A glycoprotein having a subunit weight of approximately 60,000 was isolated from rabbit liver microsomes. It is a predominant component of the hepatic microsomal membrane and reacts rapidly with diisopropylphosphorofluoridate (DFP), resulting in the loss of enzymatic activity toward artificial substrates such as acyl esters of o-nitrophenols. Automated Edman degradation of this protein together with sequence analysis of peptides provided the NH2-terminal sequence of some 70 residues as follows: His-Pro-Ser- Ala-Pro-Pro-Val-Val-Asp-Thr-Val-Lys-Gly-Lys-Val- Leu-Gly-Lys-Phe-Val-Ser-Leu-Glu-Gly-Phe-Ala-Gln- Pro-Val-Ala-Val-Phe-Leu-Gly-Val-Pro-Phe-Ala-Lys- Pro-Pro-Leu-Gly-Ser-Leu-Arg-Phe-Ala-Pro-Pro-Gln- Pro-Ala-Glu-Ser-Trp-Ser-His-Val-Lys-Asn (CHO)- Thr-Thr-Ser-Tyr-Pro-Pro-Met-Cys-Ser-Ser. A carbohydrate attachment was identified at asparaginyl residue 61. The COOH-terminal peptide of the protein was isolated from two independent enzymatic digests, and its sequence was established as Arg-Glu-Thr-Glu-His-Ile-Glu-Leu. In order to isolate the DFP binding peptide, liver microsomes were labeled with [3H]DFP and the 60-kDa protein containing covalently bound DFP isolated in pure form. Following reduction and carboxymethylation, the DFP-labeled protein was fragmented with trypsin and the digest subjected to gel filtration. Digestion of the labeled peptide preparations with chymotrypsin followed by chromatography of the digest yielded two diisopropylphosphoryl (DIP) peptides. Automated Edman degradation of these peptides provided the following amino acid sequences: Gly-Glu-DIPSer- Ala-Gly-Gly-Gln-Ser-Val-Ser-Ile-Leu-Leu-Leu-Ser- Pro and Thr-Val-Ile-Gly-Asp-DIPHis-Gly-Asp-Glu-Ile-Phe. The active site serine peptide of the 60-kDa protein shows some 70% similarity to the active center region of choline esterases. While the postulated active histidyl residue in choline esterases has not been identified, it is proposed that the DFP binding histidine of the 60-kDa protein corresponds to His-438/440 of choline esterases.

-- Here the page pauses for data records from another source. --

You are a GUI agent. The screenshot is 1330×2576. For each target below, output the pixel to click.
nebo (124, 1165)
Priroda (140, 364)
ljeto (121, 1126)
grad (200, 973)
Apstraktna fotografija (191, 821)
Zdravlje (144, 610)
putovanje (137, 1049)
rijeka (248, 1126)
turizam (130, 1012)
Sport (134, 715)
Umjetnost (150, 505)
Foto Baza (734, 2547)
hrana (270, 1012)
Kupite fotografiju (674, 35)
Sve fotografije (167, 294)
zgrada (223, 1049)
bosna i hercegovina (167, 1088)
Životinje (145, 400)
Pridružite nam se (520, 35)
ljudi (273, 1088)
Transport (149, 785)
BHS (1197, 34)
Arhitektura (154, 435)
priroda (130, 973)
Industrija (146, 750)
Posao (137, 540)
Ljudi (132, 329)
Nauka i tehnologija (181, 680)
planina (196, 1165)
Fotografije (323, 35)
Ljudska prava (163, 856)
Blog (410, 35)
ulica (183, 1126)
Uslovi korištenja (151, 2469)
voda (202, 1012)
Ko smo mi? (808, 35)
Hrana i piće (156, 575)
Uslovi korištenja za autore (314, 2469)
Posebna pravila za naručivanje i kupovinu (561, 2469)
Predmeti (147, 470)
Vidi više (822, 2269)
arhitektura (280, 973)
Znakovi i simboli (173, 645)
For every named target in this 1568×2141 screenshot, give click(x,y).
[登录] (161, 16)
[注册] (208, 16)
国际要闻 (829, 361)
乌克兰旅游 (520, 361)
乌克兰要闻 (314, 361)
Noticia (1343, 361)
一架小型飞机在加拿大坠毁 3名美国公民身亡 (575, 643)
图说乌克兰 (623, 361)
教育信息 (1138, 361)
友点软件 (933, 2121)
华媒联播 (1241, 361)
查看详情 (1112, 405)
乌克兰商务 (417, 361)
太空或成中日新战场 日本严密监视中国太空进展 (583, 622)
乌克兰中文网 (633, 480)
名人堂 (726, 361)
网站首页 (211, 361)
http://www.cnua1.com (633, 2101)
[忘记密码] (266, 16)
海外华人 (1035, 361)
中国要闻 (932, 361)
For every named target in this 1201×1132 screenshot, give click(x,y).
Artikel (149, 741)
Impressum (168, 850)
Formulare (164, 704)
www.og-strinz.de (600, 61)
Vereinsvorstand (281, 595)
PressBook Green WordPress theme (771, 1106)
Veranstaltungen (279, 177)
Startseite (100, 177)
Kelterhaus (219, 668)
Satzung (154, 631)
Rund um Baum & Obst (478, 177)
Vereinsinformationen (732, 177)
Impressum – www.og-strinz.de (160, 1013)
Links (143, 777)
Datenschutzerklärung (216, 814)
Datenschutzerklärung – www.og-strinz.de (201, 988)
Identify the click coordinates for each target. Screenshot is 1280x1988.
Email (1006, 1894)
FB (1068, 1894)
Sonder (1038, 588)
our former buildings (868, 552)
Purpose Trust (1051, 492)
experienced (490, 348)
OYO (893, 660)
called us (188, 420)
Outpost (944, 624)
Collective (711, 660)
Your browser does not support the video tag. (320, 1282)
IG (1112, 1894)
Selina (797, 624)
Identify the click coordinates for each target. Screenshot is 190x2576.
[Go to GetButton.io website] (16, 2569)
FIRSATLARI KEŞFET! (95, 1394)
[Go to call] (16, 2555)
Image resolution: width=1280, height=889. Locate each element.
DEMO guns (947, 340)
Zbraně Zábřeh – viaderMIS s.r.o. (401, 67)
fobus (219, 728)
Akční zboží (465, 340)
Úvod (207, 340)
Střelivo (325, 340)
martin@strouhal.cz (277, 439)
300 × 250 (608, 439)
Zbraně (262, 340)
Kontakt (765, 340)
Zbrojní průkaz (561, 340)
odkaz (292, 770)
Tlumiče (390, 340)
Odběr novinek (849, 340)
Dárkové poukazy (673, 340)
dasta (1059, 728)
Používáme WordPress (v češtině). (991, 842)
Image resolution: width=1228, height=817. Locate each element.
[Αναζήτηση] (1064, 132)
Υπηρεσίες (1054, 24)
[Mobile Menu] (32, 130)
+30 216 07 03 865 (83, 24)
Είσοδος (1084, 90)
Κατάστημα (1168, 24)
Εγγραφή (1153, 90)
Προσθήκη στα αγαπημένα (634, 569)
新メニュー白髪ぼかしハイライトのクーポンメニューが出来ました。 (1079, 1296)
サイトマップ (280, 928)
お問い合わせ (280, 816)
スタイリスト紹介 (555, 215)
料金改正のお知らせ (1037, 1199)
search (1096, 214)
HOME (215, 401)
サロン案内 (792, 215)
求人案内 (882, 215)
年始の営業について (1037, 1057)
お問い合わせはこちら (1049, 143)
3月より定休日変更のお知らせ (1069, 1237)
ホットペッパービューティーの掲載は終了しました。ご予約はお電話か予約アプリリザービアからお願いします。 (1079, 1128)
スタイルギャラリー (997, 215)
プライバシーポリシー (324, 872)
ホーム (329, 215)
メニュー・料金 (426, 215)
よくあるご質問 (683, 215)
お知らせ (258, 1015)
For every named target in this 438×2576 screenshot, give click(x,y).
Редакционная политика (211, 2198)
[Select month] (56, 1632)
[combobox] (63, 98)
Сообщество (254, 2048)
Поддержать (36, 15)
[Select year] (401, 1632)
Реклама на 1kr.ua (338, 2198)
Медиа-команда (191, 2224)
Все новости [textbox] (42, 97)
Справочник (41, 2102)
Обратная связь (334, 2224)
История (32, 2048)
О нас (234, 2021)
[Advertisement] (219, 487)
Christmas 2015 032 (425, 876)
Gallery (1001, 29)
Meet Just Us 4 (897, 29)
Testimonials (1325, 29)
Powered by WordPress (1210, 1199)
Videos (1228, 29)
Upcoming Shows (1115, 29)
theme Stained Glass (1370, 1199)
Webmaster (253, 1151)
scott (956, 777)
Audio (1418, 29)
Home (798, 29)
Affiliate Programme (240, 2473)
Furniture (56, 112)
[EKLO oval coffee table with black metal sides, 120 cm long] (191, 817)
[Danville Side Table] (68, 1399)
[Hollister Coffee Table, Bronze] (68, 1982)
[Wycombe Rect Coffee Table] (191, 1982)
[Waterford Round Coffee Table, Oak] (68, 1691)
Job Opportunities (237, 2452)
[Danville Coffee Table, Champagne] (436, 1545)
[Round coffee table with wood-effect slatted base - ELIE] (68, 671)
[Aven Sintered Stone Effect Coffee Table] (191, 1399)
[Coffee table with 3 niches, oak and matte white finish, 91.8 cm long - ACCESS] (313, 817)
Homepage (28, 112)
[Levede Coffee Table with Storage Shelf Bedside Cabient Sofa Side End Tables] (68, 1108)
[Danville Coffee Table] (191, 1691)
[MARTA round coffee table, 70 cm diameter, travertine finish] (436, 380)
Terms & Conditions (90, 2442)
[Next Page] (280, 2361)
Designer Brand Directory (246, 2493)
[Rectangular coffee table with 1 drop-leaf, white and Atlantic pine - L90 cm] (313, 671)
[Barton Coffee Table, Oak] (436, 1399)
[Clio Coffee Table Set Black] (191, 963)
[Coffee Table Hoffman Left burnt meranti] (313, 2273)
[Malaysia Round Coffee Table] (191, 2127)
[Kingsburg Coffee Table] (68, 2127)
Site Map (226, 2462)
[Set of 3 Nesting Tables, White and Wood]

从兔肝微粒体中分离出一种亚基分子量约为60,000的糖蛋白。它是肝微粒体膜的主要成分,能与二异丙基氟磷酸酯(DFP)迅速反应,导致对诸如邻硝基苯酚酰酯等人工底物的酶活性丧失。对该蛋白进行自动Edman降解并结合肽段序列分析,得到了约70个残基的NH2末端序列如下:His-Pro-Ser-Ala-Pro-Pro-Val-Val-Asp-Thr-Val-Lys-Gly-Lys-Val-Leu-Gly-Lys-Phe-Val-Ser-Leu-Glu-Gly-Phe-Ala-Gln-Pro-Val-Ala-Val-Phe-Leu-Gly-Val-Pro-Phe-Ala-Lys-Pro-Pro-Leu-Gly-Ser-Leu-Arg-Phe-Ala-Pro-Pro-Gln-Pro-Ala-Glu-Ser-Trp-Ser-His-Val-Lys-Asn(CHO)-Thr-Thr-Ser-Tyr-Pro-Pro-Met-Cys-Ser-Ser。在天冬酰胺残基61处鉴定出一个碳水化合物连接位点。该蛋白的COOH末端肽段从两次独立的酶切消化产物中分离出来,其序列确定为Arg-Glu-Thr-Glu-His-Ile-Glu-Leu。为了分离DFP结合肽段,用[3H]DFP标记肝微粒体,然后以纯形式分离出含有共价结合DFP的60 kDa蛋白。经过还原和羧甲基化后,用胰蛋白酶切割DFP标记的蛋白,并对消化产物进行凝胶过滤。用胰凝乳蛋白酶消化标记的肽段制剂后,对消化产物进行色谱分析,得到两个二异丙基磷酰基(DIP)肽段。对这些肽段进行自动Edman降解,得到以下氨基酸序列:Gly-Glu-DIPSer-Ala-Gly-Gly-Gln-Ser-Val-Ser-Ile-Leu-Leu-Leu-Ser-Pro和Thr-Val-Ile-Gly-Asp-DIPHis-Gly-Asp-Glu-Ile-Phe。60 kDa蛋白的活性位点丝氨酸肽段与胆碱酯酶的活性中心区域有大约70% 的相似性。虽然胆碱酯酶中假定的活性组氨酸残基尚未确定,但有人提出60 kDa蛋白的DFP结合组氨酸对应于胆碱酯酶的His-438/440。